Multi-Agent Wiki
Control

Agents-as-tools

Wrap specialist agents as tools; the host agent keeps conversation control.

Live visualizationAnimated topology — press Space to play / pause
·Diagram
Live
1 / 6

Definition

Wrap a specialist agent as a callable tool. The host agent never gives up control — it just calls the specialist like any other function.

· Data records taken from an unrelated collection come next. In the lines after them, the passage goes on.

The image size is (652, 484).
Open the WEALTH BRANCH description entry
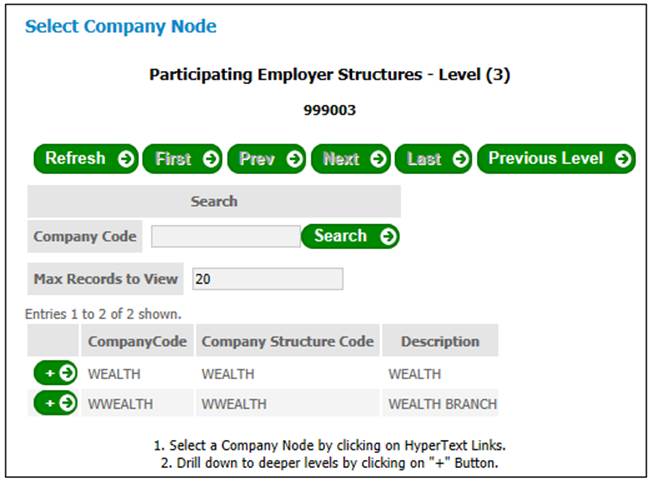click(442, 404)
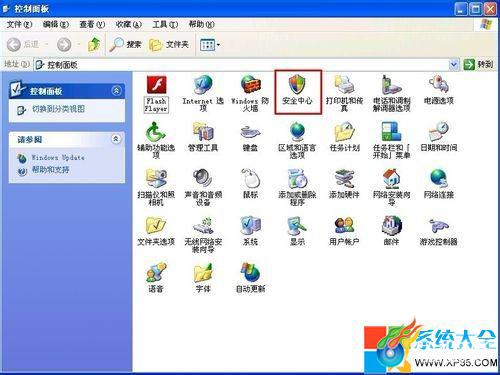Open the 工具(T) menu
Screen dimensions: 500x375
tap(165, 24)
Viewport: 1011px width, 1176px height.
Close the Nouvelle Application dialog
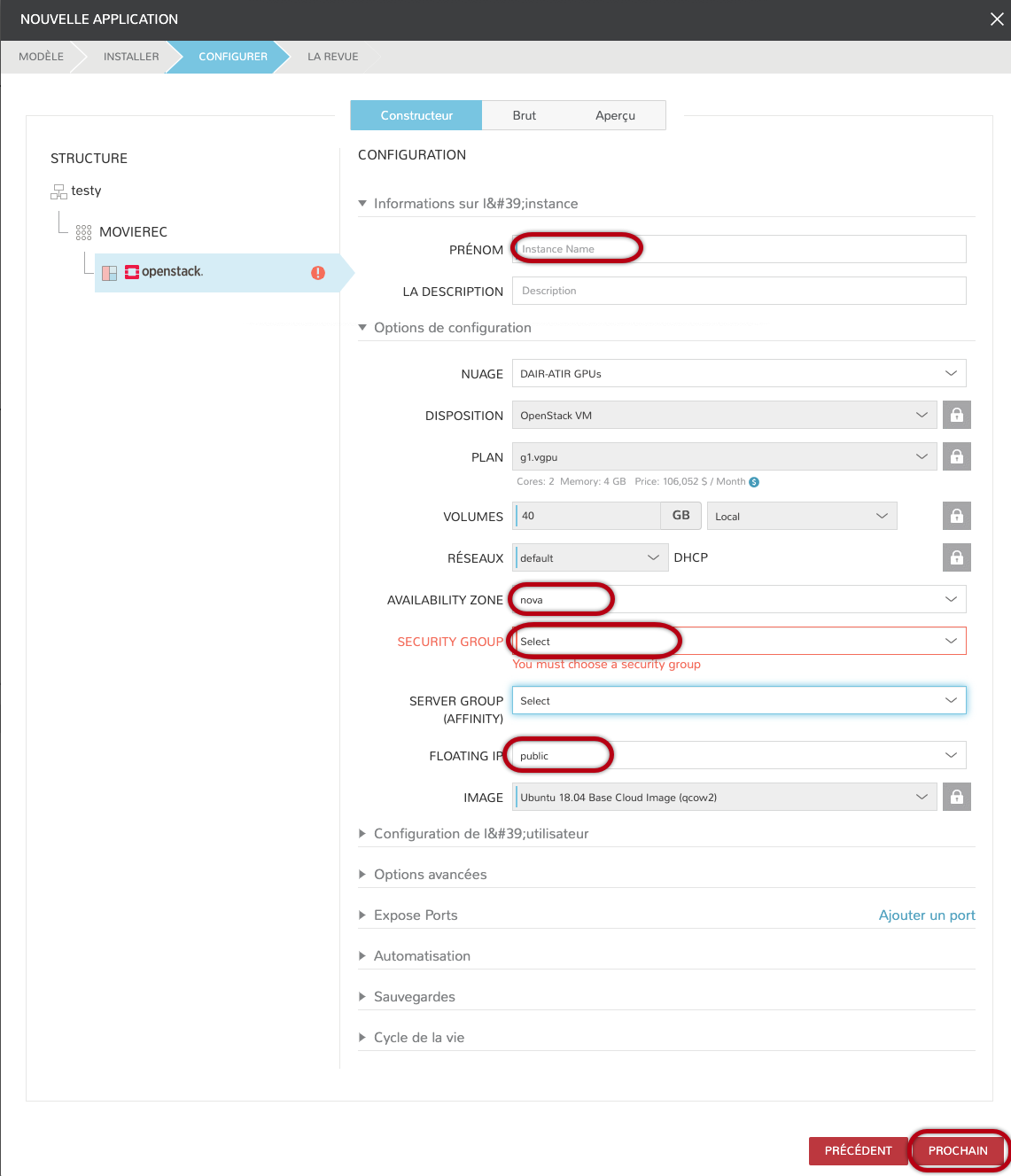coord(996,19)
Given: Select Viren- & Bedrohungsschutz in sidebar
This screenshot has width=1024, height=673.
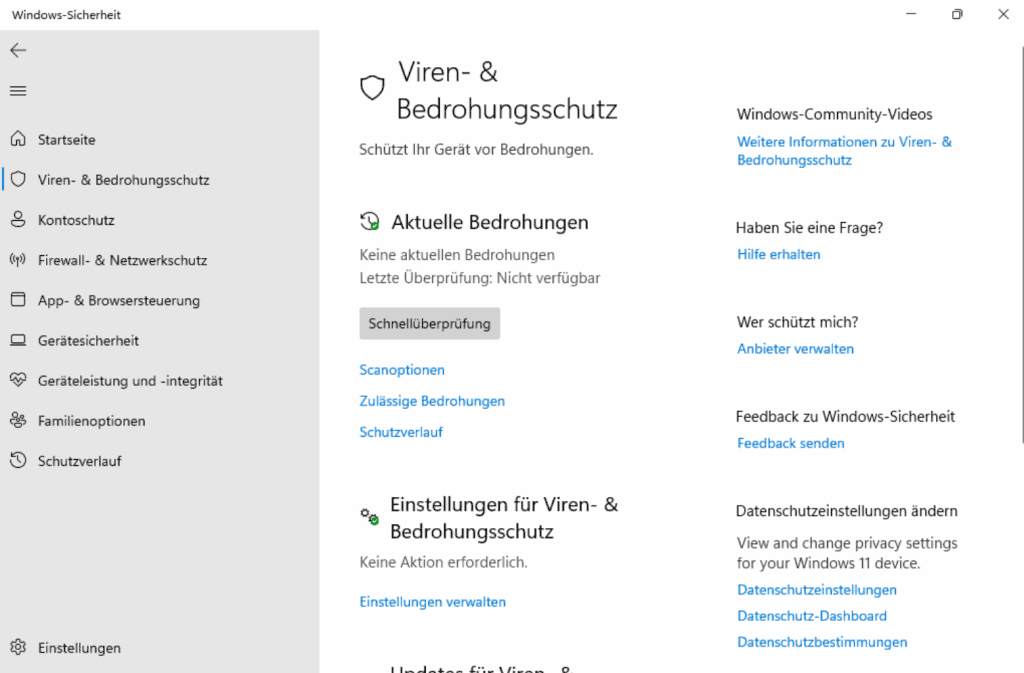Looking at the screenshot, I should [123, 180].
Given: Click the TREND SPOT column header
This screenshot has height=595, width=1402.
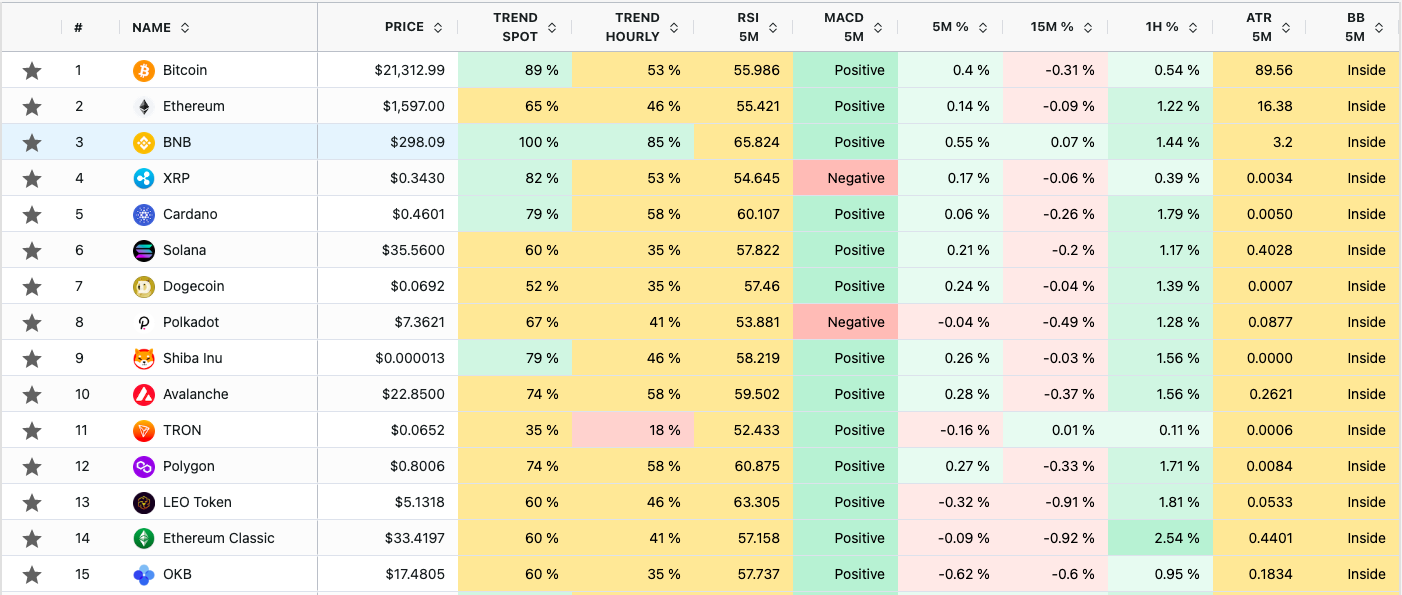Looking at the screenshot, I should [x=515, y=27].
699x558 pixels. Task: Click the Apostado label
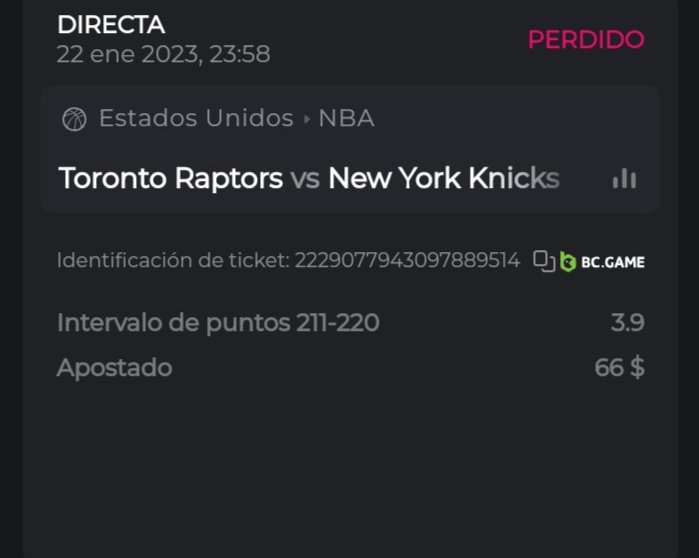[114, 368]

Category: Control structure

When to use

Single-shot specialist queries, retrieval sub-tasks, code review, document summarization, internal capabilities exposed as tools.

When not to use

When the specialist needs sustained multi-turn dialogue with the user, or when agents must take over from one another.

How to implement

  1. Wrap each sub-agent as a normal tool, e.g. callSearchAgent(input).
  2. The tool schema must pin down inputs and outputs — don't leave a natural-language interface.
  3. The host agent's system prompt declares when to call each agent-tool.
  4. Sub-agents never face the user; they return results, evidence, and limits.
  5. Each agent-tool gets its own trace so failures are easy to attribute.

Minimal pseudocode

TypeScript
const searchAgentTool = tool({
  name: "search_agent",
  description: "Investigate public sources and return a list of evidence",
  schema: z.object({ query: z.string(), depth: z.enum(["fast", "deep"]) }),
  execute: async ({ query, depth }) => searchAgent.run({ query, depth })
});

const mainAgent = new Agent({
  tools: [searchAgentTool, reviewAgentTool],
  instructions: "Call search_agent for research; call review_agent for quality checks."
});
  • tool.agent.invoked
  • tool.agent.output
  • tool.agent.error

Common failure modes

  • The sub-agent tool description is too broad; the host calls it indiscriminately.
  • The sub-agent returns long prose instead of structured results.
  • The host treats the sub-agent as authoritative without verification.

Implementation checklist

  • Input/output schemas defined.
  • Each agent's permission boundary defined.
  • Every agent call carries a run id / trace id.
  • Failure, timeout, cancel, and retry strategies defined.
  • Context passed is the minimum required, not the full history.
  • High-risk actions are gated by approval or a verifier.